本文
----------

また、2人いる北別府学の息子のうち、長男は、明治大学を卒業して就職して社会人として過ごしている様子です。就職後の初任給で、両親にネクタイとネックレスをそれぞれプレゼントしてくれたと明かしています。次男は、一風変わっており、自分探しの旅に出ているとのことでした。
お見合いを経て知り合った北別府学夫人は元ミス日本でもある、とてもきれいな女性です。1982年のシーズン前に「今年20勝を挙げたら結婚しよう」とプロポーズし、その言葉通りに20勝をマーク。念願かなって結婚に漕ぎつけました。
北別府学のブログやツイッターが人気!的確で厳しい野球解説は通好み
現役時代の常に険しい表情が印象的な北別府学ですが、現在はうって変わってブログやツイッターで日常生活を楽しげに語っています。その人気は、ブロガーとして、現役選手の中に混ざって20位以内にランキングされるほど。常に近寄りがたい雰囲気を漂わせていた現役時代からすると、絵文字まで駆使する文章はまるで別人のもののようにも感じられます。

----------

記録データ
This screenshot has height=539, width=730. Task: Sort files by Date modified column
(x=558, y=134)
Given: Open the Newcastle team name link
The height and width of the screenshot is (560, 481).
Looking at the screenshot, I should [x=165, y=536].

----------

設問 1
次の(a)〜(c)が本文の内容と合っているかを、それぞれ「はい」か「いいえ」で答えてください。判断の決め手となる本文の語句も正確に引用してください。
(a) 北別府学の長男は明治大学を卒業している。
(b) 北別府学がプロポーズしたのは1982年のシーズン後である。
(c) 北別府学の次男は就職して社会人として過ごしている。
設問 2
本文の「また、2人いる北別府学の息子」から「もののようにも感じられます。」までの部分を、一字一句違えずに書き写してください。

解答 1
(a) はい。「長男は、明治大学を卒業して就職して社会人として過ごしている様子です」
(b) いいえ。「1982年のシーズン前に」
(c) いいえ。「次男は、一風変わっており、自分探しの旅に出ているとのことでした」

解答 2
また、2人いる北別府学の息子のうち、長男は、明治大学を卒業して就職して社会人として過ごしている様子です。就職後の初任給で、両親にネクタイとネックレスをそれぞれプレゼントしてくれたと明かしています。次男は、一風変わっており、自分探しの旅に出ているとのことでした。
お見合いを経て知り合った北別府学夫人は元ミス日本でもある、とてもきれいな女性です。1982年のシーズン前に「今年20勝を挙げたら結婚しよう」とプロポーズし、その言葉通りに20勝をマーク。念願かなって結婚に漕ぎつけました。
北別府学のブログやツイッターが人気!的確で厳しい野球解説は通好み
現役時代の常に険しい表情が印象的な北別府学ですが、現在はうって変わってブログやツイッターで日常生活を楽しげに語っています。その人気は、ブロガーとして、現役選手の中に混ざって20位以内にランキングされるほど。常に近寄りがたい雰囲気を漂わせていた現役時代からすると、絵文字まで駆使する文章はまるで別人のもののようにも感じられます。